Tortona ha la meglio su Udine grazie a uno strepitoso ultimo quarto e a un Sanders stellare

Dopo tre sconfitte con Urania Milano, Reale Mutua Torino e Tezenis Verona, ecco il ritorno al sorriso. La Bertram Tortona mette a sedere sul pitturato di casa del “PalaOltrepò” l’Apu Old Wild West Udine per 76-59 nel match clou del girone tra la prima e la seconda e conserva più che mai la testa della classifica. Era, per il roster di coach Marco Remondino, il segnale di rinascita che ci voleva dopo un periodo di appannamento. Tortona avanti nei primi due quarti, poi Udine nel terzo ha messo la freccia di sorpasso e i padroni di casa, con un ultimo quarto ad altissima voce chiuso con un parziale nettamente a favore di 28-7, l’hanno definitivamente ripresa e fatta loro. Artefice principale del successo alessandrino è il diluviale Jamarr Sanders con i suoi venticinque punti iscritti a referto. I piemontesi si portano a 34 punti lasciando i friulani a 24. Tortona particolarmente brava nei possessi palla con tre sole perse contro le ben sedici degli ospiti.

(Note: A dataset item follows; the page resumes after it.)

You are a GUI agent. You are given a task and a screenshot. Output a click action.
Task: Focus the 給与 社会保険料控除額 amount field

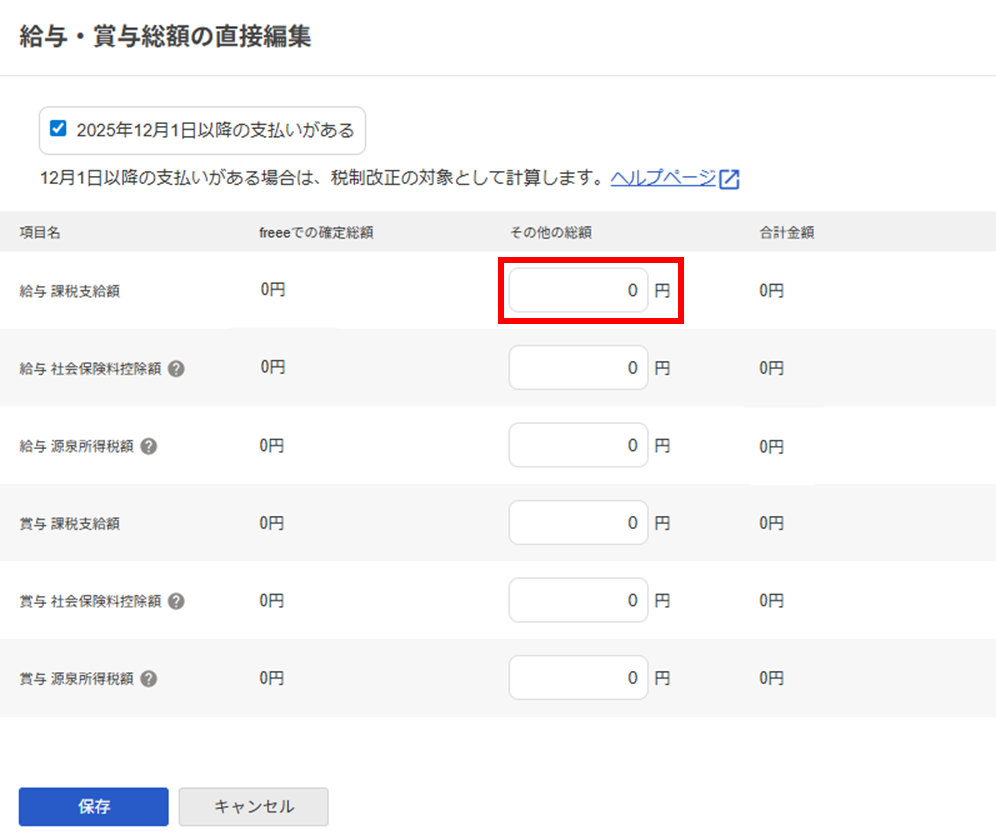(x=578, y=368)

Udine è alla seconda sconfitta nelle ultime tre gare dopo quella contro la Tezenis Verona. Tortona ha in cassaforte la qualificazione alle “Final eight” di Coppa Italia, l’Apu è a un passo dall’ottenerla.

PRIMO QUARTO – D’Ercole manda subito avanti Tortona con un canestro e un tiro libero che gli consente di completare il gioco da tre, Foulland, imbeccato da Mussini, replica. Sanders riporta avanti i padroni di casa con una tripla delle sue ma Mussini, su apertura di De Angeli, non è da meno su opposto versante. Le due compagini dimostrano già in apertura di essere pienamente all’altezza di ruolo di regine della graduatoria del girone verde. Tortona decide di alzare la voce e lo fa con una successione ubriacante di canestri di Sanders (tripla), Mascolo, D’Ercole e Cannon. Udine si riporta sotto con Italiano, un’altra tripla di Sanders e , su opposto versante, Deangeli e Pellegrino, quest’ultimo con un semigancio, sanciscono il finale del primo quarto con Tortona avanti per 20-17.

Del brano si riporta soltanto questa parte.